ほらふきだんしゃくてきぐこーろく

150年前でしたらあと余命10年。

 

2009年07月05日

 

『 不惑でウッシッシ!』

(指定BGM: 猛毒 / ギミアブレイク

 

 

♪二十(ハタチ)〜を〜過ぎた〜ら〜ニジュウイチ〜(注1)というお酒のCMがかつてございましたが、吾が輩もついにルチャマスター氏と年齢で並んでしまい、来年は四十歳 ―― いわゆる “不惑” の歳と相成るわけでございます。


そも不惑とは、孔子様の論語にございます 『四十而不レ惑(四十にして惑わず) からの出典でございますことは、不肖吾が輩が申し上げますまでもございませぬが、果たして人間誰しも四十年も齢を重ねますと不惑の境地に達せますものか、 あるいは孔子様のように学識と礼儀を修められた有識者でございませぬと、四十年を経ましても相も変わらず ♪迷い道くねくね〜とさまよう羽目に陥ってしまうので ございましょうか ……。



こちらは吾が輩個人の雑感にございますが、さすがに人生を四十年も生きて参りますと、『惑わない』 と断言しましても決して過言ではないものと存じ上げます次第 ―― と申しますか、『惑う気がしない』 ないしは 『惑いたくない』 という思いのほうが先に立ちますようになってきました感じがいたします。
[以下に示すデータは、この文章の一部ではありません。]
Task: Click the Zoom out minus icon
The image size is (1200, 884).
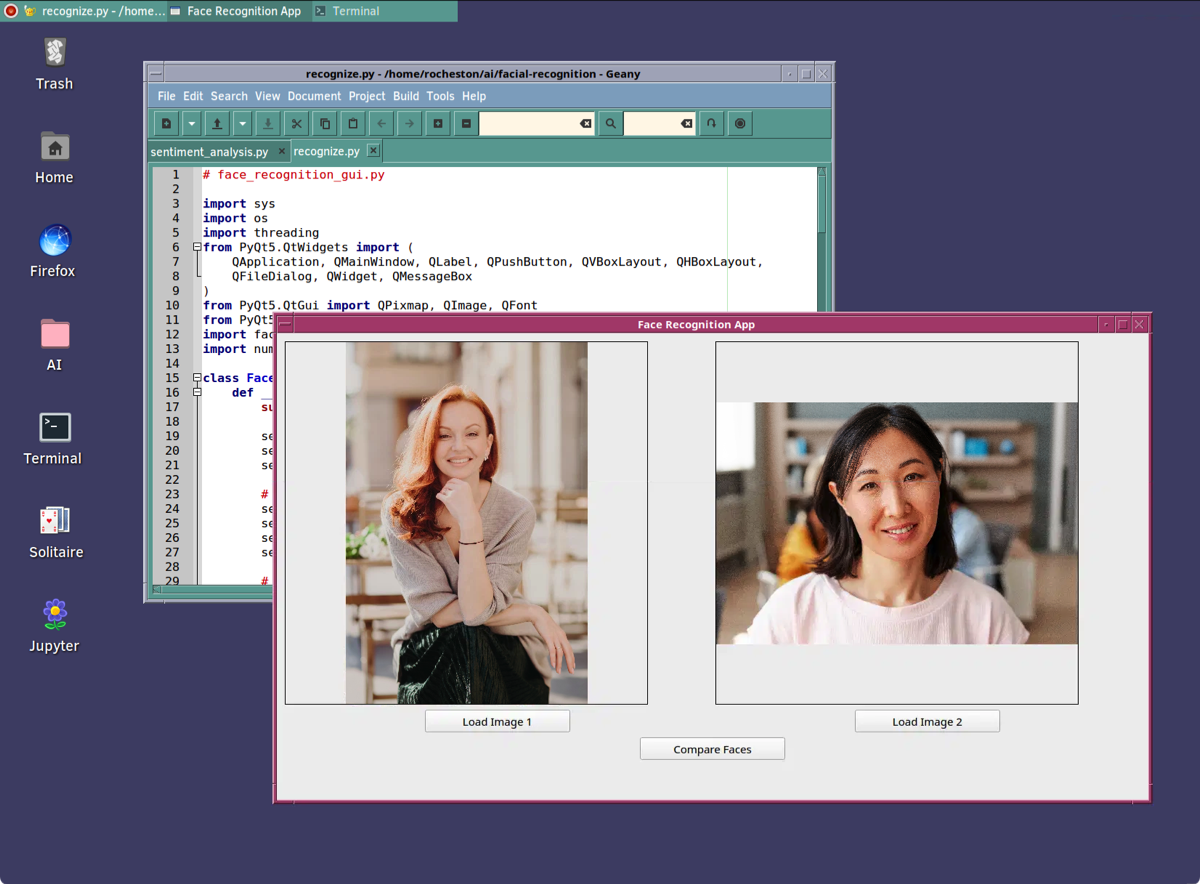Action: coord(466,124)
コサキンでおなじみの有名人気放送作家・有川周一氏風に申しますれば 『惑うのが面倒くさい か、あるいはロケンローラー風に申さば、『不惑 or Die というところにございましょう。


マァ肝が座りますとか、蓄積された経験や知識から解決の糸口を探し出しますスキルが身につき、即断すらも可能になったと申します事実もございましょうが、そのような格好の良い見地からではなしに別の角度から申しますれば、『惑うくらいならやらない と申します、“0” か “1” のみの思考のディジタル化という推測も必ずしも的外れではないものと愚考いたします次第。
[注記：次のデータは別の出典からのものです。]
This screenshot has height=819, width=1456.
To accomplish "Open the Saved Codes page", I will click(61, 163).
さらに別の言葉を使いますれば 『気が長くなった』、『物ぐさになった』 のかもしれませぬが、まずはそう簡単には物事に動じませんようになりましたのは確かにございますワイ。最近吾が輩が動揺を隠せませんでしたニュースと申さば …… 真木よう子女史の電撃できちゃった婚ぐらいでございましょう。
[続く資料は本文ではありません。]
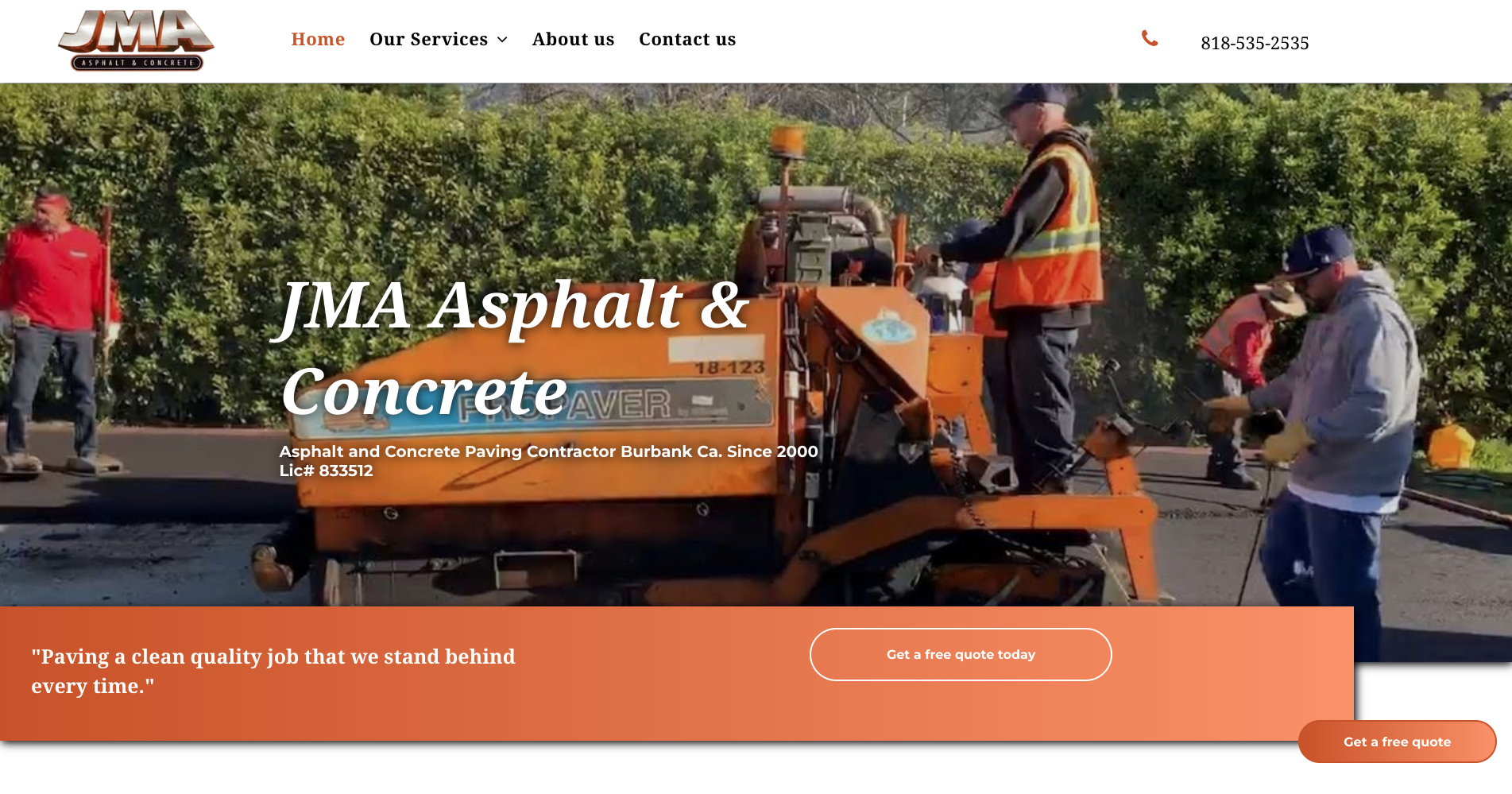Click the JMA Asphalt & Concrete headline
This screenshot has width=1512, height=794.
tap(514, 347)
そんな吾が輩でございますゆえ、見た目はもはや申し分のございませぬ “おっさん” ぶりでございます次第。かつては朝に剃りますれば一日中処理要らずでございましたほど元々薄かったヒゲも、いつの間にやら濃くなりましたのか剃り跡そのものが青くなり、ちょっとした 『びっくりしたなぁモウ』 状態でございますし、このような面相で若ぶりましたところで実年齢とのギャップで周囲から引かれますのは必至でございましょう。とくに吾が輩は、“ちょいワル親父” などと粋がってらっしゃいます連中は非常に鼻持ちならざる輩として忌み嫌っておりますゆえ、今のところの吾が輩の身だしなみのコンセプトといたしましては 『いかにフツーのおっさんに成り切るか』 という視点で愉しんでおります次第。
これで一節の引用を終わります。